This week we wrap up the heart of our conference “The National Security State and the Kennedy Assassination” with the final presentation surrounding the fraudulent autopsy conducted by the U.S. national security establishment on the body of President Kennedy. Next week and the week after, we address the Cold War/national-security context of the assassination with talks by Doug Horne and me.
Last week’s speaker, David Mantik, a radiation oncologist who is one of the few people who have been permitted to view the JFK autopsy materials at the National Archives, gave a detailed talk on the fraudulent nature of the autopsy x-rays.
This week, our presenter will be Dr. Gary Aguilar, a practicing physician who has been studying the assassination for at least 20 years. He will talk about the various medical investigations conducted by the U.S. government and show the faults and fallacies in those investigations.
One of the most amusing aspects of the official version of events, which was covered by Mantik and which undoubtedly will be covered by Aguilar, involved a supposed bullet entrance wound in the back of Kennedy’s head. The autopsy pathologists had concluded that this entrance wound was supposedly located at the base of Kennedy’s skull, near his hairline in the back of his head.
When the House Select Committee on Assassinations reopened the investigation into the Kennedy assassination in the 1990s, a government medical panel concluded that the entrance wound had to be actually 4 inches higher on the back of Kennedy’s head. That was because the lower entrance wound didn’t comport with how things were supposed to have happened. So, they just moved the supposed entrance wound 4 inches higher to make the official scenario work.
One big problem: The physicians are that panel weren’t at the autopsy. They didn’t see the body. The pathologists at the autopsy saw the body. They identified the supposed entrance wound where they said they saw it. They didn’t see the supposed entrance wound 4 inches higher. So, that panel had the difficult task of pressuring the autopsy pathologists who were there and who examined the body to change their conclusion as to the location of that supposed bullet entry wound — by moving it upward by four inches!
“Oh what a tangled web we weave/When first we practice to deceive.”—Sir Walter Scott.
There are two common questions I have received over the years is: What relevance does the Kennedy assassination have for us today? Why do we focus attention on the assassination here at FFF? The answer to both questions is very simple: There is a straight line from the Kennedy assassination to where we are today.
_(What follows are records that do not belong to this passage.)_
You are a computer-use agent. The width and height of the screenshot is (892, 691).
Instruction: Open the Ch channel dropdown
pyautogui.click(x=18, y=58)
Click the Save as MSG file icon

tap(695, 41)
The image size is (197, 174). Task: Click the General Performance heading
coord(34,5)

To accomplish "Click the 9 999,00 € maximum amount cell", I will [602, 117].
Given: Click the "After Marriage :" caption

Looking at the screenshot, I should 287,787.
One good example involves the U.S. national security establishment’s current ratcheting up of hostility and tensions with Russia and China, fully supported by the mainstream press. Notice that the hostile relationships are always portrayed as Russia’s and China’s fault. The Pentagon and the CIA are portrayed as innocent babes in the wood being forced to respond to the aggressiveness of these two official enemies or “adversaries” or “rivals” or “opponents.”
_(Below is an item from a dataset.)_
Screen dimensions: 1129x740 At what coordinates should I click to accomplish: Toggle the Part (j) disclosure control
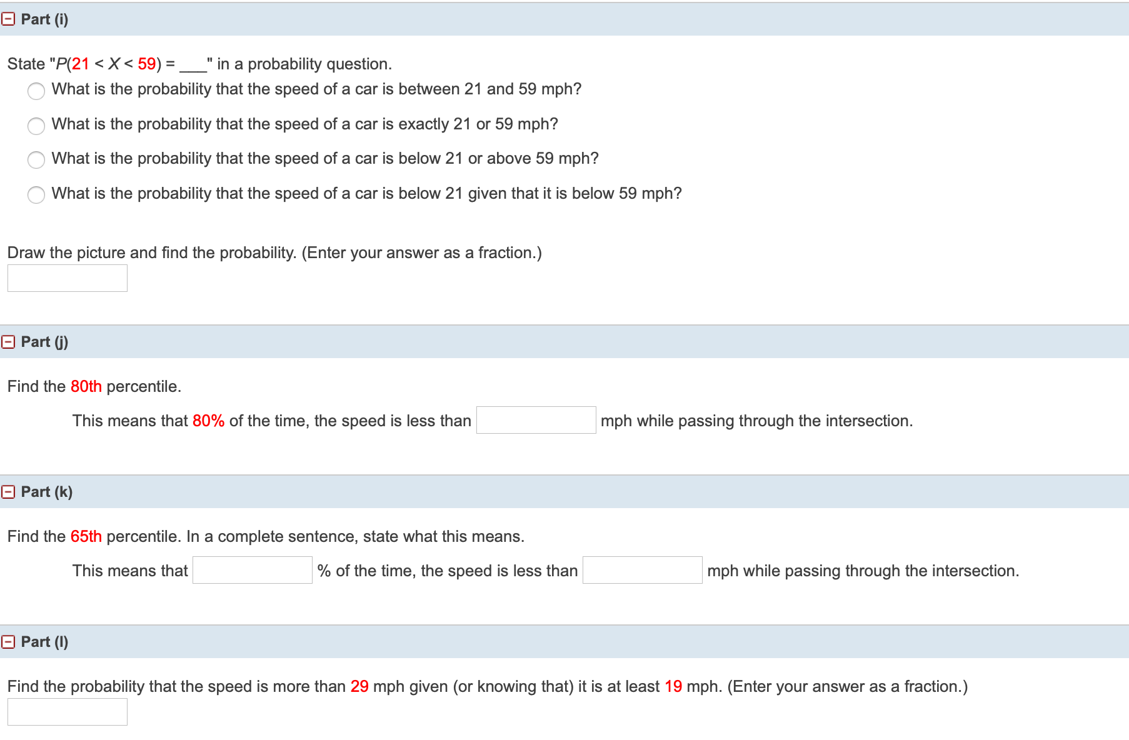pyautogui.click(x=9, y=341)
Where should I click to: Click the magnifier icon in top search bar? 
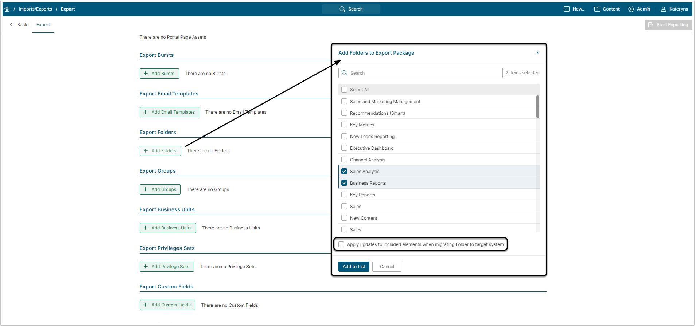[342, 9]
That is precisely what was going on during the entire Cold War. That was also what President Kennedy was determined to bring to an end after he achieved his “breakthrough” after the Cuban Missile Crisis. In his famous Peace Speech at American University in June 1963, Kennedy made it clear that he was bringing an end to the entire Cold War racket and intended to establish a peaceful and friendly relationship with both Russia. In other words, he was going to bring a stop to what the Pentagon and the CIA were doing then (and continue to do today).
With his assassination, Kennedy’s vision for America came to a screeching halt. Ever since then, the U.S. national-security establishment has done everything it could to maintain hostile relations with Russia. That, of course, has been used to justify ever-increasing tax-funded largess to the Pentagon, the CIA, and the NSA ever since Kennedy was killed.
Needless to say, no president since John Kennedy has dared to challenge this official-enemies paradigm. They have all deferred to the supreme majesty of the national-security establishment and done their best to ensure that Russia remains an official enemy of the United States.
All of this could have come to an end if Kennedy had not been taken out by his enemies, on grounds that his vision posed a grave threat to “national security.” If Kennedy’s vision had prevailed, America could also have been restored to its founding governmental system of a limited-government republic rather than a national-security state that is dependent on forever wars, forever hostilities, and forever enemies to justify its existence.
On May 5, our speaker will be Doug Horne. I will be the concluding speaker on May 12. We will both address the Cold War/national-security context of the Kennedy assassination.